The past few years have been challenging economically, and our signatories all anticipated tough times ahead.
This is why it’s more important than ever that employees feel supported through the difficult external challenges that many organisations will be facing in 2024.
But how do you best provide that support? Our signatories all talked about the importance of continuing to listen to their workforce’s concerns, and the important role that their Employee Resource Groups (‘ERGs’) will continue to play.
Caroline Rhodes says, ‘At Diageo, our resource groups are hugely proactive and a great source of insight, partnering with us to create policies and practices that allow us to nurture an environment where everyone can thrive.’
‘These resource groups are also great advisors, particularly when a leadership team or business group wants to make progress in a specific DEI area but isn’t sure where to start or doesn’t have the lived experience that is crucial to addressing a DEI need.’
Maintaining ‘buy-in’ from middle management.
Middle management has a crucial role to play in driving race equity, and their buy-in and active support are crucial.
Managers are often the ones executing ED&I strategies and have a big influence on workplace culture and behaviour. There’s a huge amount of potential and opportunity in the middle of organisations, but people are also stretched and busy.
Jacqui Gavin describes it as ‘the five-sense approach, because, yes, a strategy can give you some sort of direction. An action plan can say, we’re going to do this - by this time. But unless you absolutely bring the people along with you, you can end up in the kind of world we’re in right now, which is a polarised society.’
Going beyond data collection to interpretation.
While many organisations now collect employee ethnicity data, its full potential often remains untapped beyond pay gap reporting.
Data can serve as a powerful tool to drive business decision making and ensure actions are targeted and impactful.
Looking forward, it’ll be important to look beyond data collection towards data disaggregation, looking more deeply at attrition rates, promotion and progress through the intersectional talent pipeline lens.
Donna Herdsman says, ‘analysing data can really help us to understand the diverse employee experiences within an organisation.

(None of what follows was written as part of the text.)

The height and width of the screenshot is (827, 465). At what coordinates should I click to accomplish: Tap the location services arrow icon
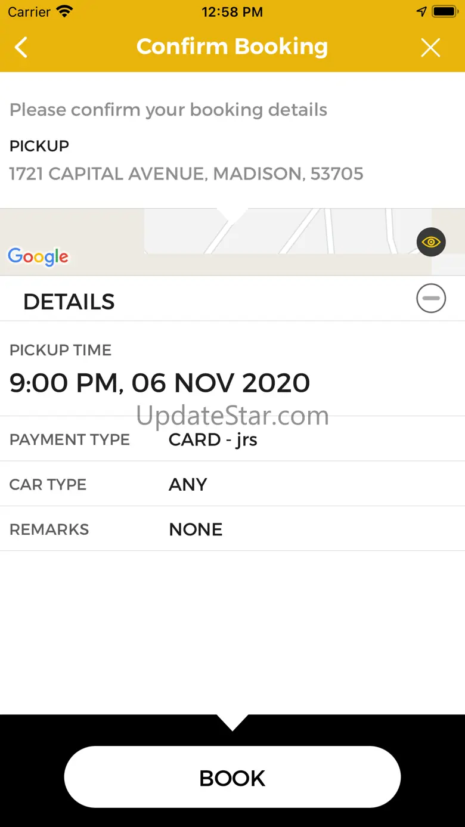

You can look at how long someone from an ethnic minority background has been at the organisation and how long it’s taking them to be promoted when compared to their peers. And in doing so, the data can actually lead you to invest more deeply in understanding if inclusion and equity is an embedded part of their lived experience.’
Ultimately, data isn’t just about the numbers; it can offer a broader perspective. Data’s not just about the ‘what’. It should also be about understanding the ‘why’ behind organisational dynamics and individual experiences.
Artificial Intelligence (AI). A trend that will continue to be important.
AI continues to present a game-changing opportunity for workplace ED&I by addressing unconscious bias, streamlining processes and improving communication.
But while there’s significant interest in AI, concerns persist. Can we really trust it? Is it truly unbiased, or does it actually perpetuate existing biases? And what governance implications does it present?
For Paul Modley, AI is an inevitable part of our future, and one that has huge transformative potential. But looking ahead, the challenge will lie in ensuring AI’s fairness and functionality.
He says, ‘I’m positive about that the role AI can play both in streamlining processes and changing the way people operate.’
One thing is clear; ignoring AI is not an option.
As businesses navigate the complexities of a changing and challenging global landscape, integrating race equity into their core strategies has never been more important.
Our five signatories described how through ongoing commitment, active listening, continuous learning, and purposeful action, the path toward achieving race equity remains possible.
And yes – it can be daunting to look at the whole of the task ahead.
But the key is to show up, commit, and make progress every day.
Because there is no one right way to make progress. But if you set goals and you’re transparent and accountable, you can start to create that momentum.
So start by thinking – what can I do differently tomorrow.